Geomancer 01-27-2012 06:39 AM

Yes, wayyyy to many fish for a 10g. For that small of a tank, it's usually best to do a single species, or two at most since the majority of fish are schooling in nature. That means they like to be in a group of at least 6, but prefer even more. It makes them feel safe.

As mentioned, all those larger fish need to go.

Your Ammonia is literally off the charts, while plants will use it as food too much is also toxic to them. An airstone is generally not needed with a HOB (hang on back) filter since the falling of the water into the tank is plenty. Plants do best with a calm surface because it helps retain more CO2 that they need. And yes, too much oxygen is bad for plants just like too much CO2 is bad for us.

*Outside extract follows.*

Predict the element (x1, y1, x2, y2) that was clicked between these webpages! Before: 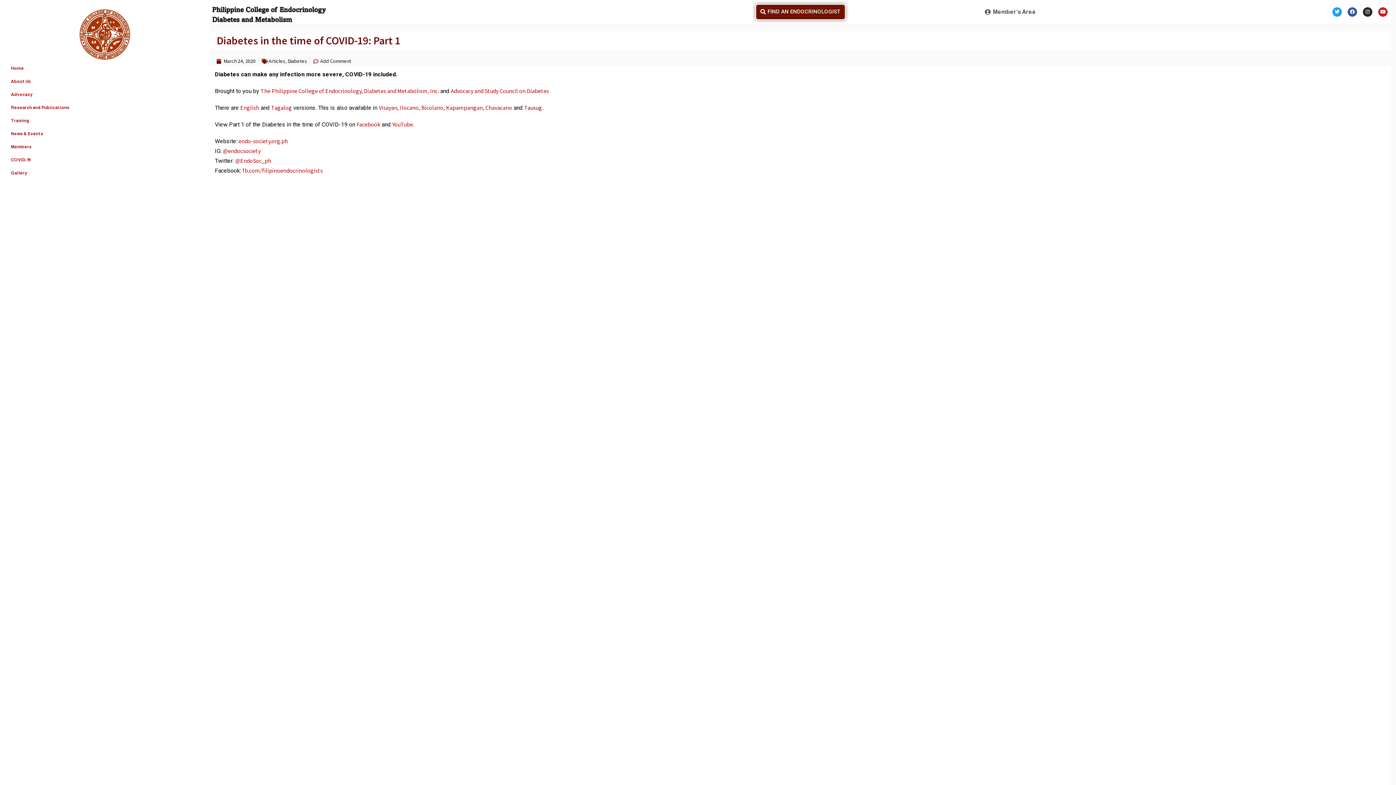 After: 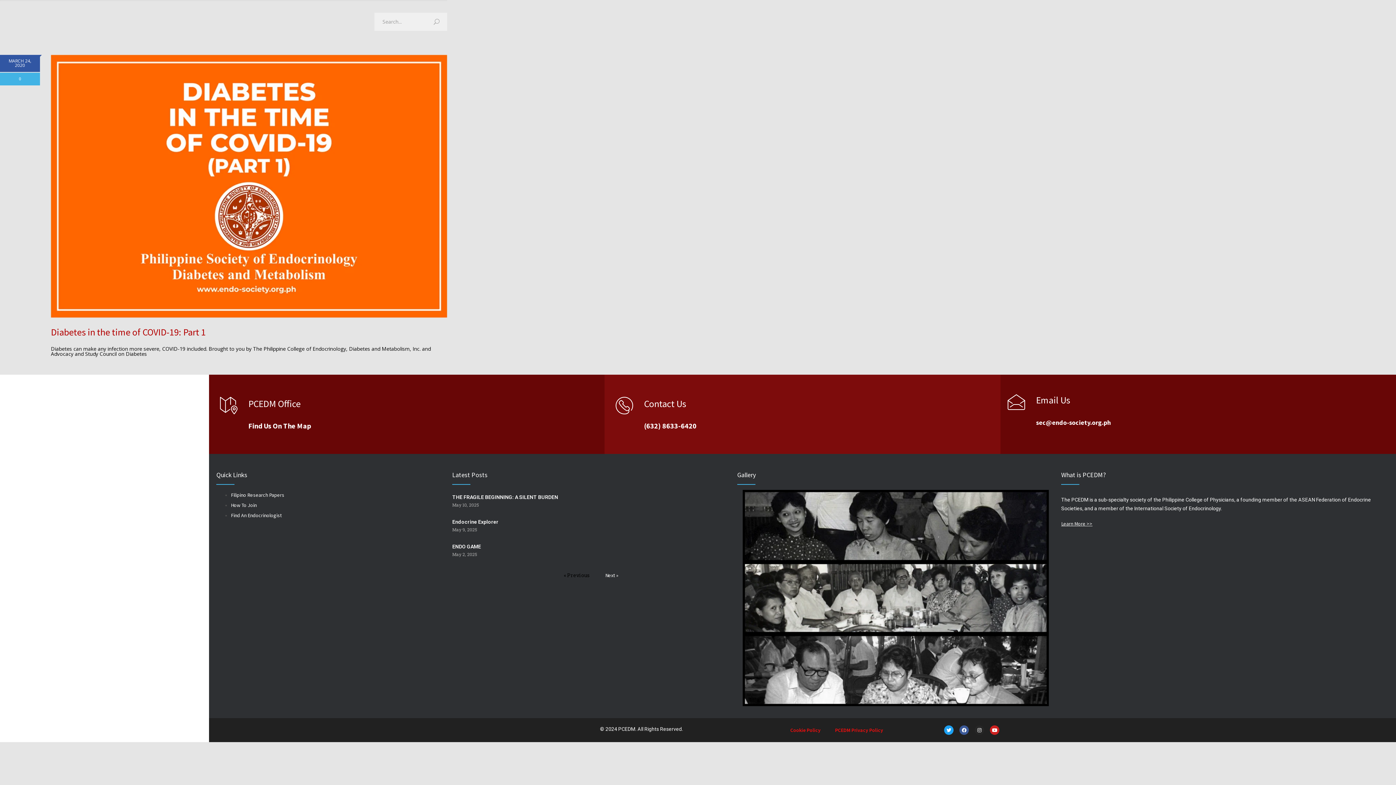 Action: bbox: (216, 56, 255, 65) label: March 24, 2020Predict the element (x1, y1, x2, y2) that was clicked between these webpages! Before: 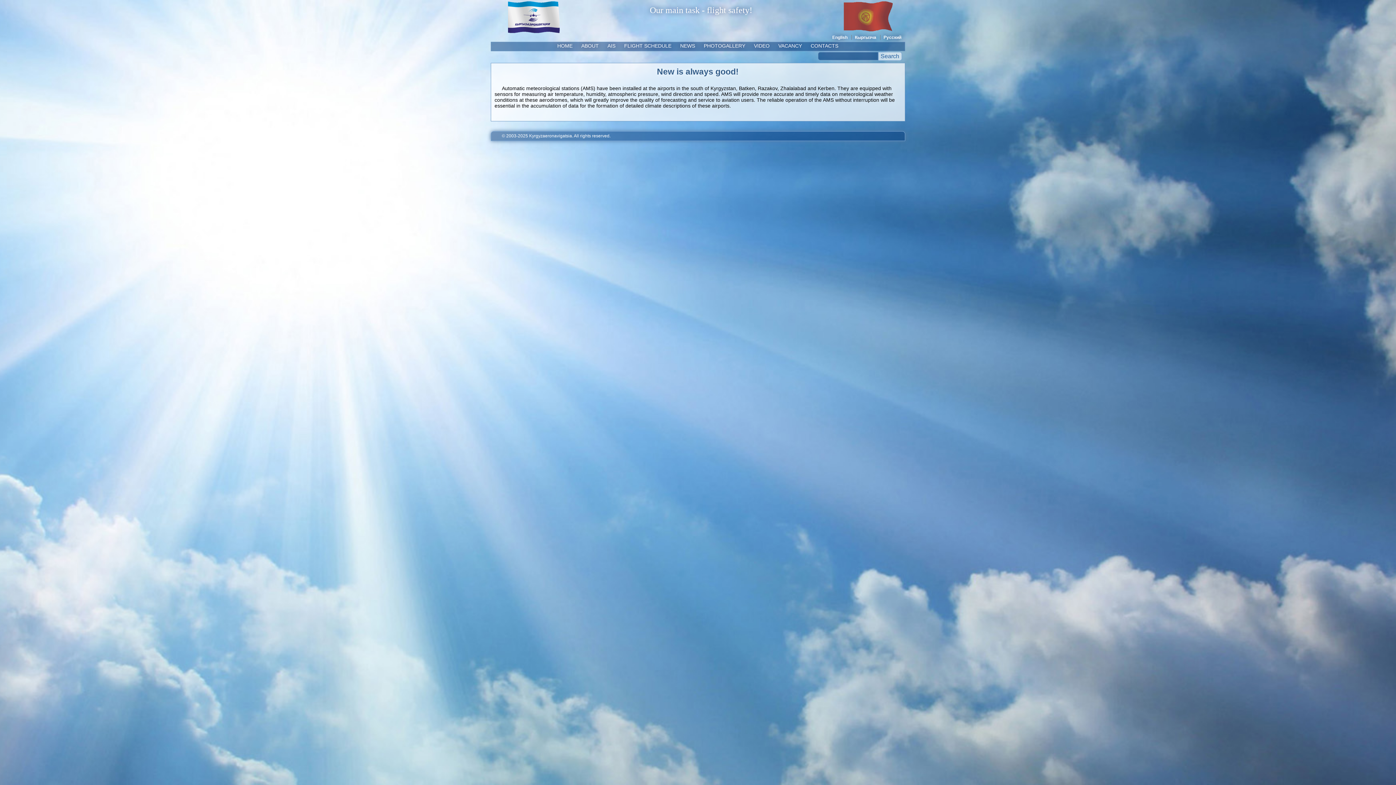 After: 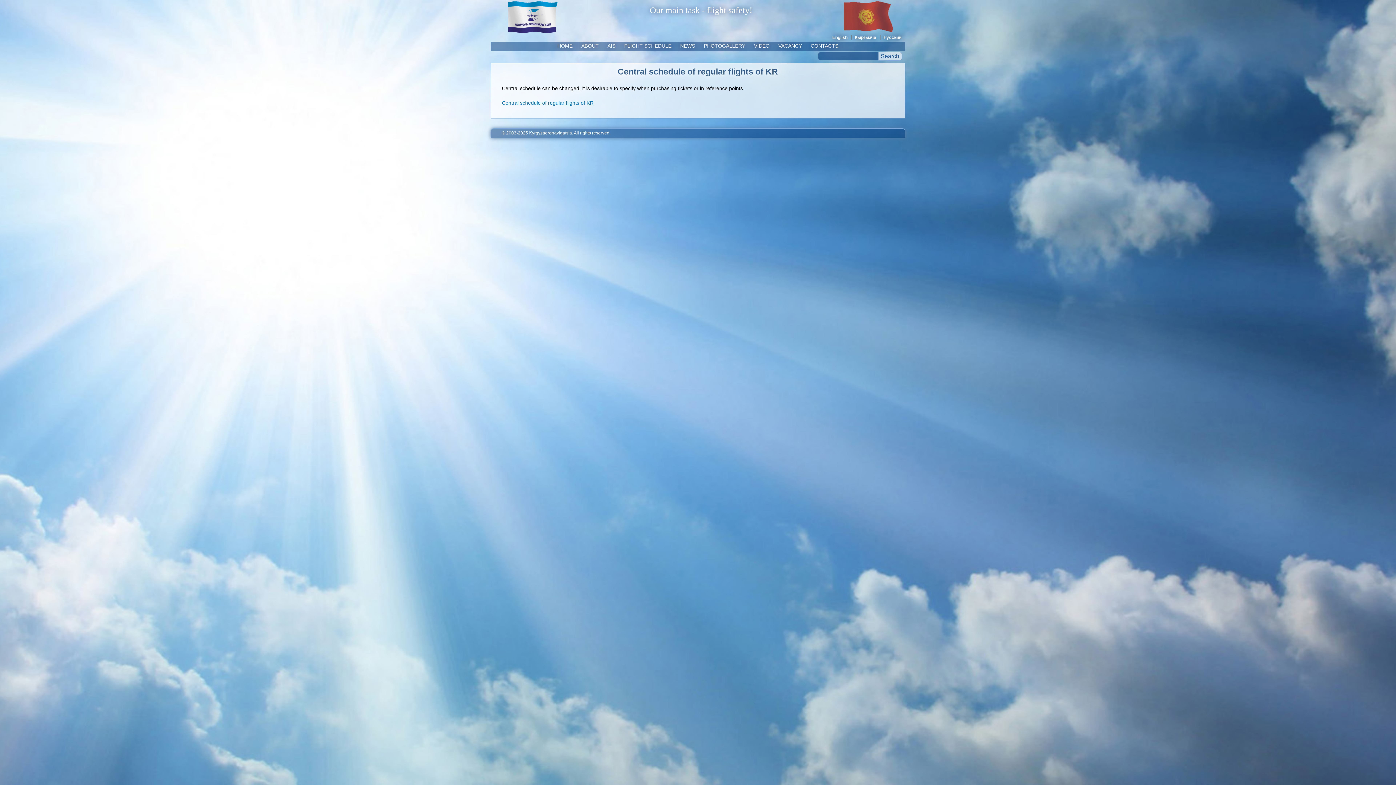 Action: bbox: (620, 42, 675, 50) label: FLIGHT SCHEDULE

The plants will also need fertilizers of some kind. At the least, use a liquid fertilizer. Flourish is what a lot of people use, and the small 250 mL bottle will last you years (it does not expire). You would does no more than 1mL per week. The swords would enjoy a root tab (solid fertilizer that goes into the substrate near the plant) as they are heavy root feeders. For lighting, get a timer (same ones you use for lamps) and set it for 8 or 10 hours a day. Any more than that, and you'll risk algae.

The fern (I assume is Java Fern) has a rhizome, that's the rooty mass at the base. It should not be buried in the substrate as it will start to rot. They prefer to be attached to driftwood, rocks, or decorations, but you can also have it sitting on top of the substrate. You can use cotton thread to tie it down.

You need to do daily partial water changes (50%) to get that ammonia under control, a fishless cycle is best as it won't harm any fish, there is a sticky at the top of this forum explaining different methods. Even after water parameters stabilize, you still need to do weekly water changes (25-50%) to keep nitrates down.